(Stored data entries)
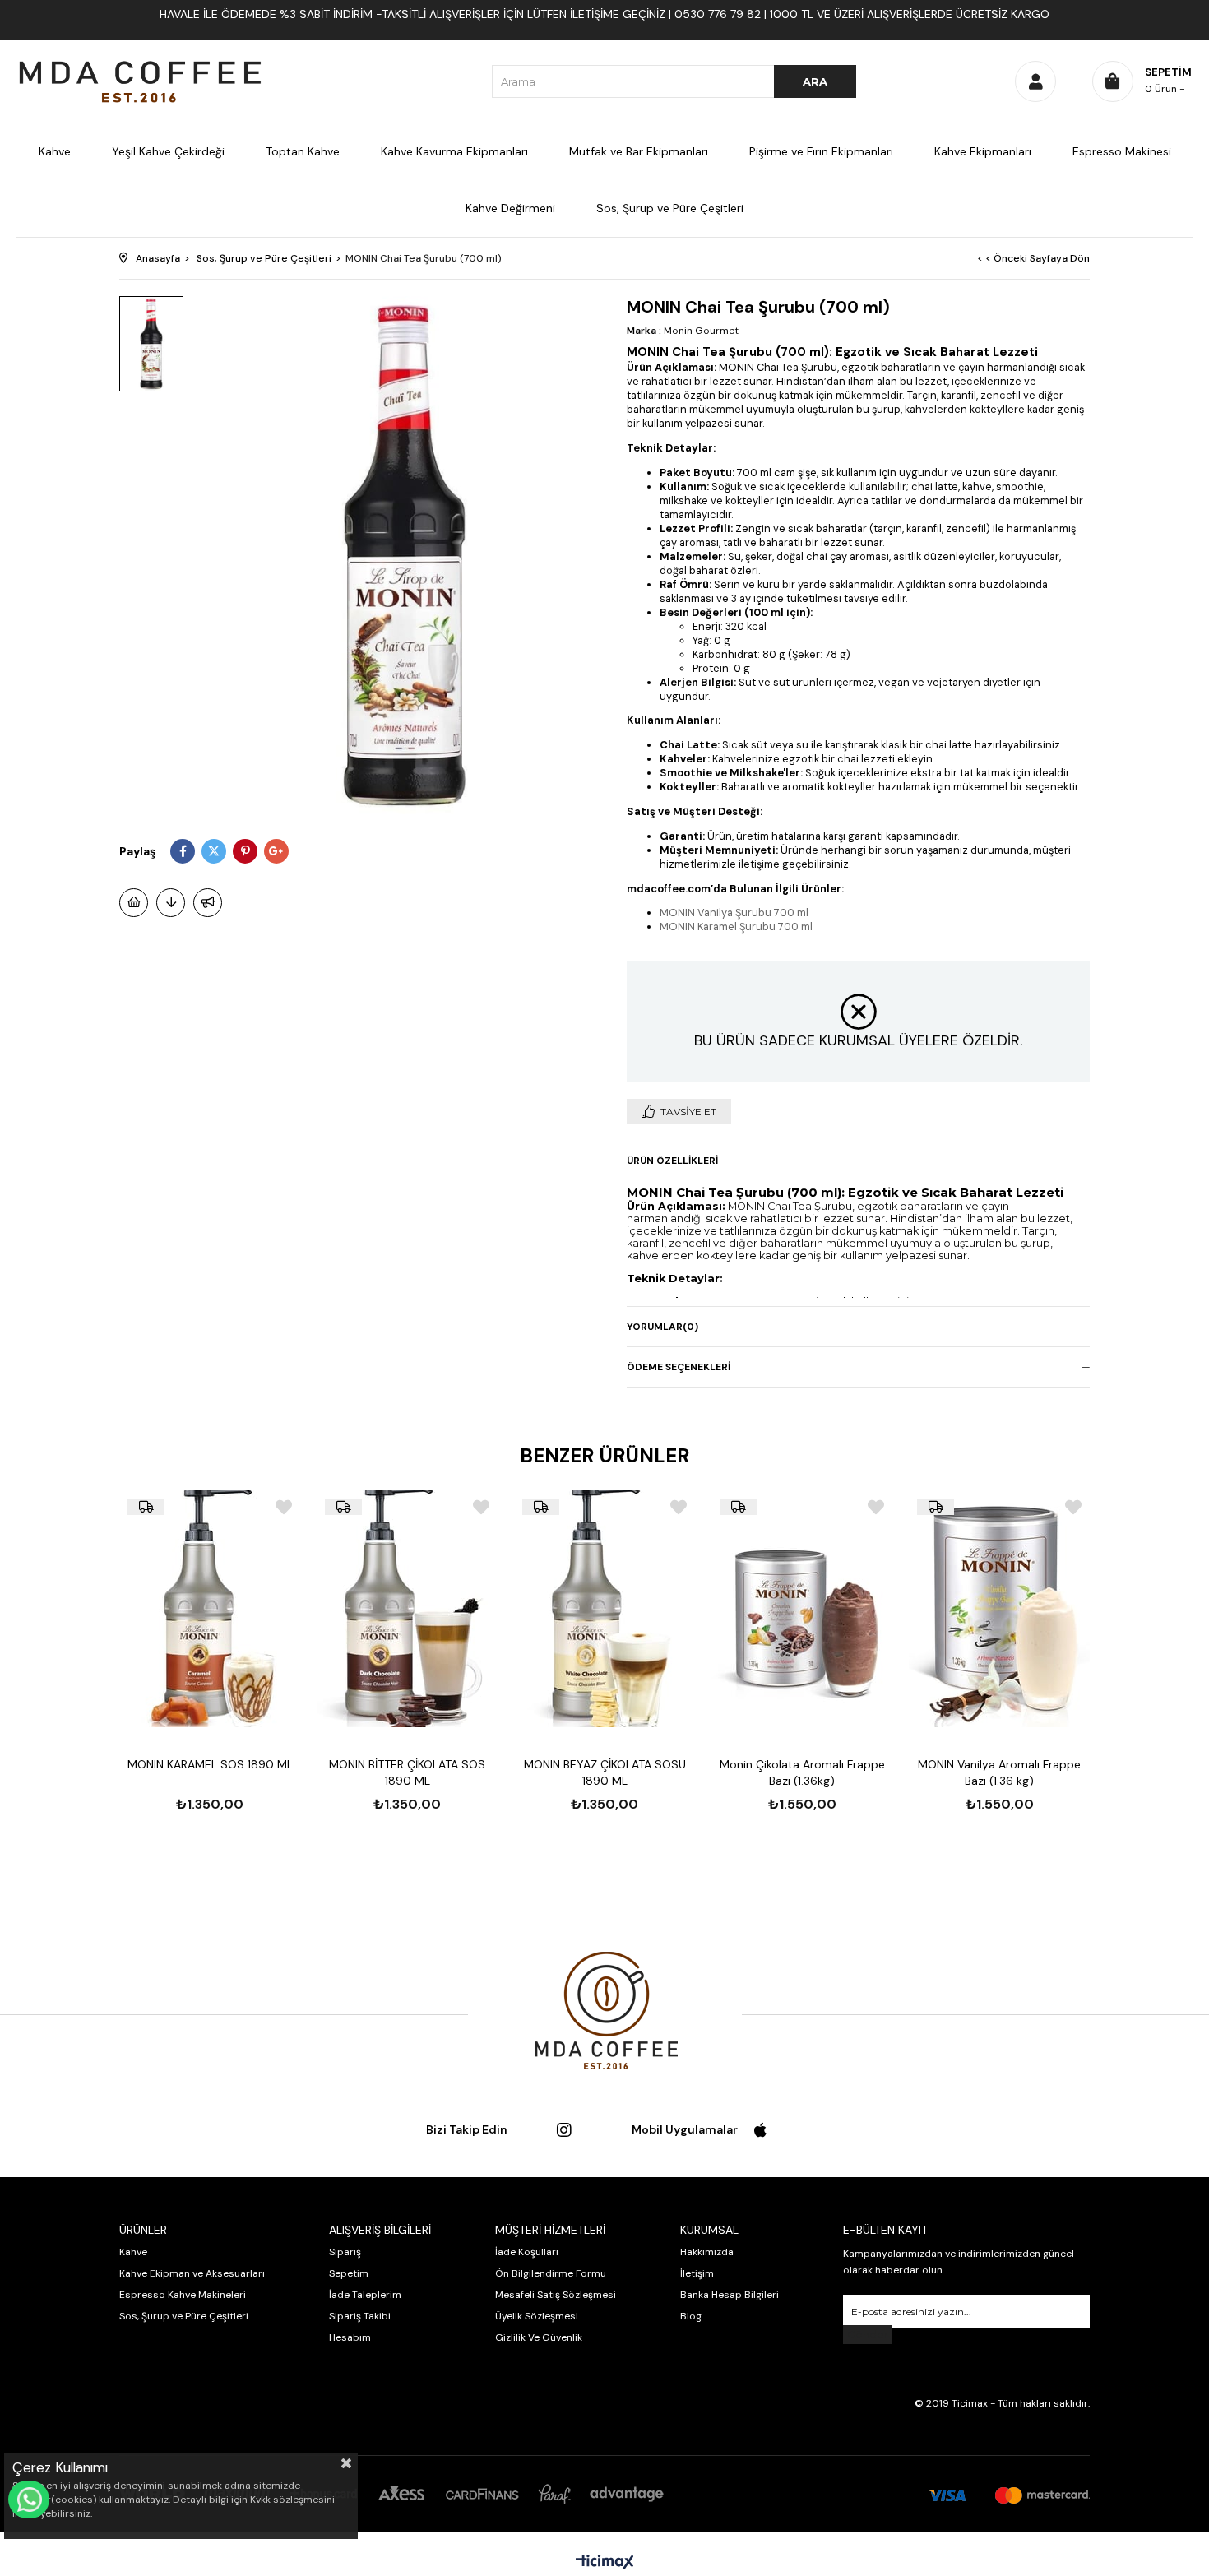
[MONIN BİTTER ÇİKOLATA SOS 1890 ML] (407, 1608)
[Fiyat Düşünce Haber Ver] (170, 902)
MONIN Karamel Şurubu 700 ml (736, 927)
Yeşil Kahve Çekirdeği (168, 151)
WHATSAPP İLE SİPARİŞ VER (28, 2499)
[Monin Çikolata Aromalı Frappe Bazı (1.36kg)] (801, 1608)
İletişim (697, 2273)
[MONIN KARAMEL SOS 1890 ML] (209, 1608)
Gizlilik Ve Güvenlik (538, 2337)
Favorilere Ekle (284, 1507)
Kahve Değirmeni (510, 208)
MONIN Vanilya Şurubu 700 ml (734, 913)
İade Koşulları (526, 2252)
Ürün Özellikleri (672, 1160)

__WORK ITEM__: Check each line above for the string "Şurubu" and copy every line that has it.

__ANSWER TO THE EXERCISE__:
MONIN Karamel Şurubu 700 ml (736, 927)
MONIN Vanilya Şurubu 700 ml (734, 913)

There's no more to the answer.